*Stated task*
In the stretch of lines from the start through the line containing "Broadway (68, 428)", replace "Policy" with "Notice" and change nothing else. Give back only those lines.

*Dataset extract*

——————————

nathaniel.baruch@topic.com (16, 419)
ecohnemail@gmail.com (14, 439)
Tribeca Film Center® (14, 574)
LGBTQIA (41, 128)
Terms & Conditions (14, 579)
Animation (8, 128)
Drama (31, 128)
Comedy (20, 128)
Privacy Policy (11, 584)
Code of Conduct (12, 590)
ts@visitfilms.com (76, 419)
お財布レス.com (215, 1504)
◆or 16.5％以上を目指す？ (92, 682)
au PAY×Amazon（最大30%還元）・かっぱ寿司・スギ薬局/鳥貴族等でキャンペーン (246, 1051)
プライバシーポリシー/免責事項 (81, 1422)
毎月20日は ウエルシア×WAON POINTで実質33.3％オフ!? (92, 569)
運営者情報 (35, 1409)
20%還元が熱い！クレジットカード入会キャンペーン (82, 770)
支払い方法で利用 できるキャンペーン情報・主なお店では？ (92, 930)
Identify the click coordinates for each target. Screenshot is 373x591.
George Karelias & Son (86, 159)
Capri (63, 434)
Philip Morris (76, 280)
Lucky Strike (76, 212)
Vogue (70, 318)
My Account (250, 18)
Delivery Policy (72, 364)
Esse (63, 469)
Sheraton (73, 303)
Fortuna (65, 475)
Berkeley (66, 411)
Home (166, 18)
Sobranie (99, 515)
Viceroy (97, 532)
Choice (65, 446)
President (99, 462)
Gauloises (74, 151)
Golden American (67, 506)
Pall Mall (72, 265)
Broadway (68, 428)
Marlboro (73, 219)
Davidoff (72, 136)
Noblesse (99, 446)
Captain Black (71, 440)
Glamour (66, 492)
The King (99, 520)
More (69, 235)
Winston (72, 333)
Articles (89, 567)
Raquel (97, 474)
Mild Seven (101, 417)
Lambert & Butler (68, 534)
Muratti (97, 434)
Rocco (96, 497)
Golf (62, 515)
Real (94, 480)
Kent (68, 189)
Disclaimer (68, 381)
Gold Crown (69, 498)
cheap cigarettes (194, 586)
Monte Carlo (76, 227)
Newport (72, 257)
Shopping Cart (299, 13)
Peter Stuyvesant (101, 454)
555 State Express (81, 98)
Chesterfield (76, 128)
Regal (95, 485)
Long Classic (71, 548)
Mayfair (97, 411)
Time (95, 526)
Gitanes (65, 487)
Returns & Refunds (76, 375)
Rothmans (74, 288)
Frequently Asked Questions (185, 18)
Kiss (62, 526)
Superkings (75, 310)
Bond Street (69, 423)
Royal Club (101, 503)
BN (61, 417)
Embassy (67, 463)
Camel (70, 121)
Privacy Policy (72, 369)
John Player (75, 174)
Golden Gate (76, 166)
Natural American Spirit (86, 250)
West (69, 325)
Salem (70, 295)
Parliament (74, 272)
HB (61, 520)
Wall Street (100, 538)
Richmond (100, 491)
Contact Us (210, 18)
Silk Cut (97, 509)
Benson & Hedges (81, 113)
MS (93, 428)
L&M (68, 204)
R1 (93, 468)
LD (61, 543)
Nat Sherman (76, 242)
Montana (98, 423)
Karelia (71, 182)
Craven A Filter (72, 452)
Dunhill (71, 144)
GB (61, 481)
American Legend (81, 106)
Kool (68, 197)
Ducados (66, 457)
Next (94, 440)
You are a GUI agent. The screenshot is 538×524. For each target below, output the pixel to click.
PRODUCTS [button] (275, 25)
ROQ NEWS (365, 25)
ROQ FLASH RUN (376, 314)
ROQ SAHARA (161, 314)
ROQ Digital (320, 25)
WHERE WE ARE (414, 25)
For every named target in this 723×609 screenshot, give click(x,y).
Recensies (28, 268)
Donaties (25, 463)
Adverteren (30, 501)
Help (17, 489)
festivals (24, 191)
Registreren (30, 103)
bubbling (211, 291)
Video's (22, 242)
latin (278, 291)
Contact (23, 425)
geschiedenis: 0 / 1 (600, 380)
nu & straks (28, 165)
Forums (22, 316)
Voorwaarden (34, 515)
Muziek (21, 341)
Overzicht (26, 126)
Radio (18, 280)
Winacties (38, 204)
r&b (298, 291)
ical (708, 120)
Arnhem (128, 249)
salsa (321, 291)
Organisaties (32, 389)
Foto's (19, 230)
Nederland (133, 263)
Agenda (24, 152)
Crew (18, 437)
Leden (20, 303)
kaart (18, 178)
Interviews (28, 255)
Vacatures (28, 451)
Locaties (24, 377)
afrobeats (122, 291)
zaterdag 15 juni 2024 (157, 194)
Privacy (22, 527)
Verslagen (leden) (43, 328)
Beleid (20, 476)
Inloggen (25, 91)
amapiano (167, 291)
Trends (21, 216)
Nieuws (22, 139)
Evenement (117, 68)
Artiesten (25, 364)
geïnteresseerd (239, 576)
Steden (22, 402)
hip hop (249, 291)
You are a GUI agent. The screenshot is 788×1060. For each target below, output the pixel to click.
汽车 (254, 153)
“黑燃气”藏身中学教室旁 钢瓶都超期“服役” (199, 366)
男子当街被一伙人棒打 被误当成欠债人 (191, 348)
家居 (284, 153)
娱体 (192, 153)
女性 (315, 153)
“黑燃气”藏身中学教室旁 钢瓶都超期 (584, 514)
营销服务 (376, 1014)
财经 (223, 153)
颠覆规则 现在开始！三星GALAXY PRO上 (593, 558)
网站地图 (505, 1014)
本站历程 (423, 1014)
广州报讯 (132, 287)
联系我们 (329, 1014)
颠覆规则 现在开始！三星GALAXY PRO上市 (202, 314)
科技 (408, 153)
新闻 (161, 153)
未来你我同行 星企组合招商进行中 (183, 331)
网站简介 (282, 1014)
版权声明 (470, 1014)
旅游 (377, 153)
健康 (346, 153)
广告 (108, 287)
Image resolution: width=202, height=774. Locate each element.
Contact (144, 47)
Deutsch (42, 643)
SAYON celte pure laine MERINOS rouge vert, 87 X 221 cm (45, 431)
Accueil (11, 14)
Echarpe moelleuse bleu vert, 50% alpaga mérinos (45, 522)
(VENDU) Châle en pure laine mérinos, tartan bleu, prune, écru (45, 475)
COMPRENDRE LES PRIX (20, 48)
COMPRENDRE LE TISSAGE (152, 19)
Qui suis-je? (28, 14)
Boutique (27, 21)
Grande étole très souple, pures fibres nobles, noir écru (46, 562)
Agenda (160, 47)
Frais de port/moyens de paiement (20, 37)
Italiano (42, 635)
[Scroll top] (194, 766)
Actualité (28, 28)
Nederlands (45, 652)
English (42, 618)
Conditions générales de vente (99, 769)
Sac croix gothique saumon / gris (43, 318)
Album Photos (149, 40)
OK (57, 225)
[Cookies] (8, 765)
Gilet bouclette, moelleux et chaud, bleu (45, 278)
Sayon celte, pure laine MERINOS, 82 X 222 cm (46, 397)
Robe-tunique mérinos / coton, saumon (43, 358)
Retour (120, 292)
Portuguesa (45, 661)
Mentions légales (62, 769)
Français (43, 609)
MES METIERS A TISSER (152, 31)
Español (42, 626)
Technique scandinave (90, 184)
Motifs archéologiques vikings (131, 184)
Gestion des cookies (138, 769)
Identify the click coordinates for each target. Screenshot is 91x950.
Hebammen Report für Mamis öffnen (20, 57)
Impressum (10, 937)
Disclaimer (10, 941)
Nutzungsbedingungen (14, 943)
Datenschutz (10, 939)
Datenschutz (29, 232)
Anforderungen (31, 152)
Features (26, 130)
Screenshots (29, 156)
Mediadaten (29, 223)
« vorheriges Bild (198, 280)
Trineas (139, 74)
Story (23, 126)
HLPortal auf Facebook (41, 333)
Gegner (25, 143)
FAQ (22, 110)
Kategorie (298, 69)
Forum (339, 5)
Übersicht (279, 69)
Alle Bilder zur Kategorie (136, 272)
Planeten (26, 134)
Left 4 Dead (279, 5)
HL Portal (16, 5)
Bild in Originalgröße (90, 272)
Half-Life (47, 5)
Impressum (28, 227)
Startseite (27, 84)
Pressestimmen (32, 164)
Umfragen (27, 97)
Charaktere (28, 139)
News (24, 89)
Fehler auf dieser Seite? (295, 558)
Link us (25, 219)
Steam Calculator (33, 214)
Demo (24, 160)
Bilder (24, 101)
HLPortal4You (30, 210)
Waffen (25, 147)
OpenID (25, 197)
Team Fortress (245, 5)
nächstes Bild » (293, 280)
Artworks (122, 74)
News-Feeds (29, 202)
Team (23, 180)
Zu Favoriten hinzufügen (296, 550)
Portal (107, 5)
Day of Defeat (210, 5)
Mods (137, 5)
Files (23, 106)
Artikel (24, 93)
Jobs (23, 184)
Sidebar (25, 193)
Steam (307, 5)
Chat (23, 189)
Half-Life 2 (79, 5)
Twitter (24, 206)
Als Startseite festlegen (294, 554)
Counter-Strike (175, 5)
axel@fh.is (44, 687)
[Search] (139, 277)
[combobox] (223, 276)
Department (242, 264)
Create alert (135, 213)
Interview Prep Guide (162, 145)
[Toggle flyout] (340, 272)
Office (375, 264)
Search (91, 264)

——————————

*Task answer*
nathaniel.baruch@topic.com (16, 419)
ecohnemail@gmail.com (14, 439)
Tribeca Film Center® (14, 574)
LGBTQIA (41, 128)
Terms & Conditions (14, 579)
Animation (8, 128)
Drama (31, 128)
Comedy (20, 128)
Privacy Notice (11, 584)
Code of Conduct (12, 590)
ts@visitfilms.com (76, 419)
お財布レス.com (215, 1504)
◆or 16.5％以上を目指す？ (92, 682)
au PAY×Amazon（最大30%還元）・かっぱ寿司・スギ薬局/鳥貴族等でキャンペーン (246, 1051)
プライバシーポリシー/免責事項 (81, 1422)
毎月20日は ウエルシア×WAON POINTで実質33.3％オフ!? (92, 569)
運営者情報 (35, 1409)
20%還元が熱い！クレジットカード入会キャンペーン (82, 770)
支払い方法で利用 できるキャンペーン情報・主なお店では？ (92, 930)
Identify the click coordinates for each target. Screenshot is 373x591.
George Karelias & Son (86, 159)
Capri (63, 434)
Philip Morris (76, 280)
Lucky Strike (76, 212)
Vogue (70, 318)
My Account (250, 18)
Delivery Notice (72, 364)
Esse (63, 469)
Sheraton (73, 303)
Fortuna (65, 475)
Berkeley (66, 411)
Home (166, 18)
Sobranie (99, 515)
Viceroy (97, 532)
Choice (65, 446)
President (99, 462)
Gauloises (74, 151)
Golden American (67, 506)
Pall Mall (72, 265)
Broadway (68, 428)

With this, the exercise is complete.